Yu Honda (Takahiro Nishijima) is a preacher's son. As a devoted catholic, he's promised to keep his virginity until he finds the perfect lady. He also is interested in finding out about the worlds of sin, just so he could have something to confess to his father, who's lost the will to live after his wife's death. One day, after losing a bet to his friends, Yu is forced to dress up as a woman. He soon gets into a major street brawl, where he first meets Yoko (Hikari Mitsushima). He falls head-over-heels in love and so does Yoko - but she to the female character Ms. Scorpion Yu was dressed up as. Things get even more complicated when Yu's father marries Yoko's stepmother and they become siblings. In addition to that, Yoko's friend and cult leader Aya Koike (Sakura Ando) has some reasons of herself to keep the couple away from each other. And that's just the setup, about the first hour of the film.
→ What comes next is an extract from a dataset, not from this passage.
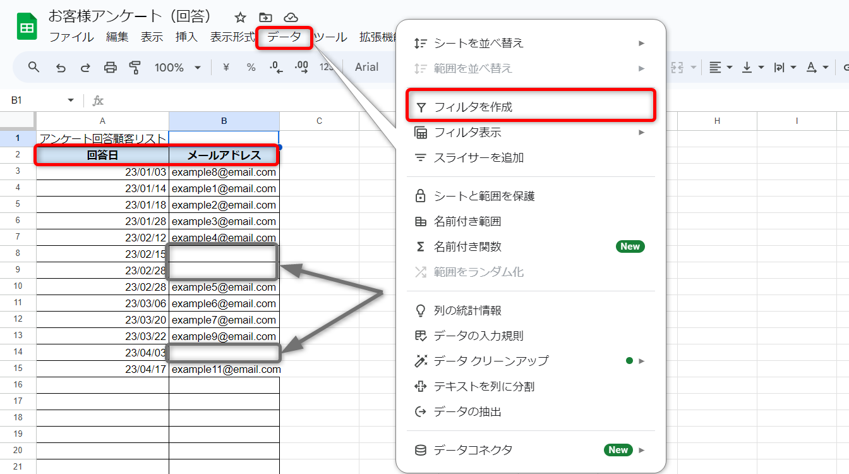The height and width of the screenshot is (474, 849).
Task: Check the cloud save status icon
Action: pos(291,17)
Even though the film doesn't shy away from such bad taste, it also has a ponderous side of the nature of love and how one creates it. And it has also a darker side. All the characters are three-dimensional as they have skeletons in the past, which helps to understand why they do the things that they do, and how hard it is to get to a happy ending. Sono directs it all with a wonderful, weird touch and plenty of great ideas.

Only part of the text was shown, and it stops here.